Un primer análisis, expuesto por el analista Franz Flores, es el referido a la “apertura o cierre de la estructura de opo- tunidades políticas”, haciendo referencia a autores como Doug McAdam y Sidney Tarrow, quienes manejan el concepto de “estructura de oportunidades políticas” para denotar que, en ciertos momentos, los actores políticos aprovechan circunstancias para lograr sus objetivos.

En caso de ganar el Sí, estas estructuras se “cerrarán” en torno a un líder y un proyecto, en cambio, si gana el No, este será un aliciente no solo para remover estructuras al interior del mas, sino también en la oposición, que podría ver en la derrota del Sí un escenario con perspectivas políticas a mediano plazo. En resumen, lo que estaría en juego será una suerte de democratización del poder político.

Un segundo aporte relevante constituye la reflexión de Raquel Gutiérrez Aguilar desde México, quien, en una entrevista realizada por Rafael Archondo, refiere que la votación del 21F sintetiza el “despojo de la construcción colectiva del cambio a favor de un individuo”, de unas estructuras y de un “orden de mando conveniente para ciertas ramas del capital”.

Así, la victoria del Sí significaría reforzar este despojo colectivo a favor del caudillo y, si gana el No, apresurar un escenario donde “puedan fluir nuevos momentos”, alentando posibilidades de cambio. Es decir, la victoria del Sí vendría a significar la concentración del poder en manos de una figura y la del No permitiría remover ciertas estructuras, incluso dentro del mas.
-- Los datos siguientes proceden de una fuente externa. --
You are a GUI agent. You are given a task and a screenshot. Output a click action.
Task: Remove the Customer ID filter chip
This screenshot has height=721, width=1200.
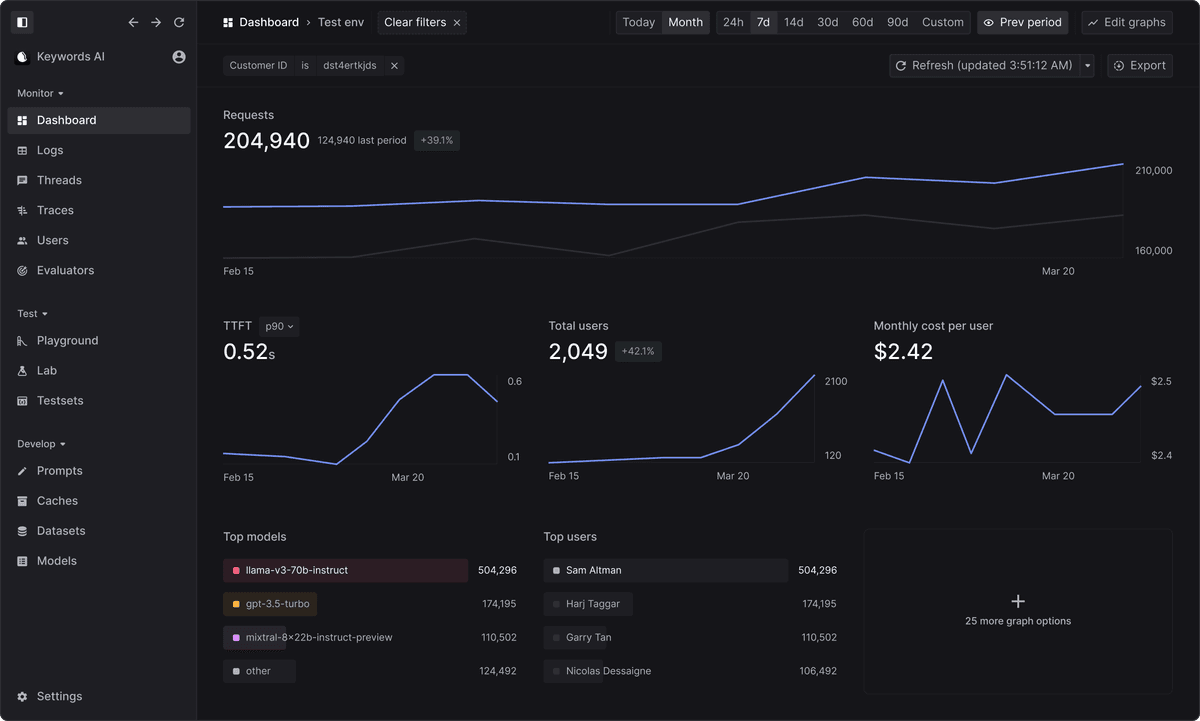(x=391, y=64)
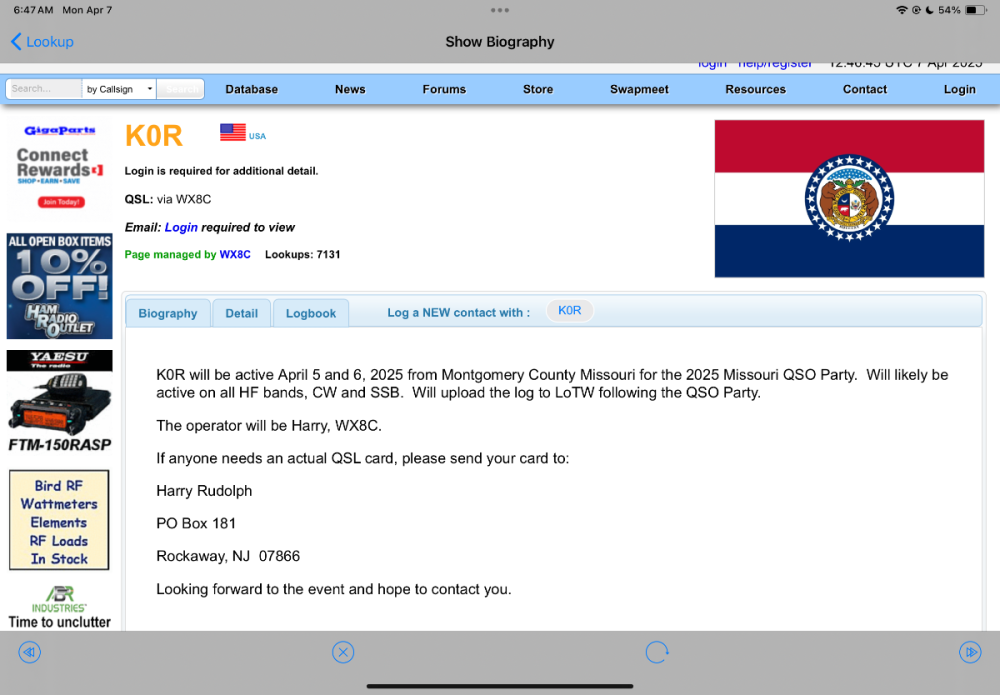Switch to the Detail tab

(x=241, y=313)
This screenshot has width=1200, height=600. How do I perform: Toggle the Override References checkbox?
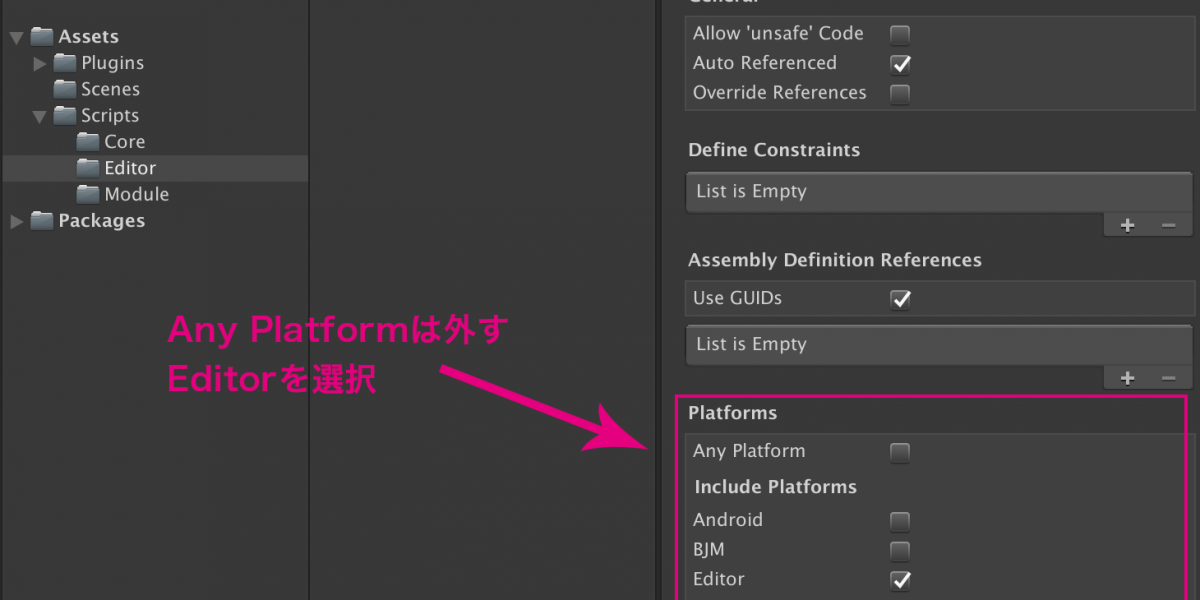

En nuestro entender, creemos conveniente referir que lo que está en juego el próximo 21F es la legitimidad, vigencia y perspectiva del Evismo. Me explico. Durante las dos últimas votaciones a las que Bolivia asistió masivamente, las elecciones regionales de alcaldes y gobernadores y la votación por los estatutos autonómicos y cartas orgánicas (2015), el Gobierno tuvo la habilidad política de desmarcarse de los resultados electorales negativos, indicando que en esas elecciones no participó el presidente Morales ni menos estuvo en campaña.

Esta estrategia discursiva permitió salvar ciertos resultados negativos, pretendiendo mantener incólume la figura central del Evismo. Empero, hoy la situación es distinta, la votación del 21F versa directamente sobre el liderazgo de Evo Morales no solo al interior del mas, sino también en el país.

Así, los resultados del 21F serán cruciales para definir un horizonte interno (partidario del mas) que, en caso de ganar el No, deberá reemplazar el liderazgo de Morales por otra persona que pueda sustituirlo (la tarea no es fácil, ahí habría que absolver varias dudas, por ejemplo, si la Federación del Trópico apoyaría a un candidato ajeno a su militancia, etc.), sino también en el plano externo (ciudadano), donde el mas deberá sortear la difícil tarea de reemplazar a un líder que no solo “condense ese proceso de despojo” del cual habla Raquel Gutiérrez, sino que represente el resumen de una historia de luchas con capacidad de articulación.

Si gana el Sí, el Evismo se verá fortalecido, Evo Morales se consolidará en el líder indiscutible y las estructuras de la burocracia estatal amplificarán su poder, es decir, se vivirá un proceso profundo de concentración, donde cada vez sea más latente la pérdida de influencia de la sociedad civil y los movimientos sociales en torno a una configuración vertical del poder estatal.

*    Es catedrático de Derecho Procesal Constitucional y Relaciones Internacionales (UMSS).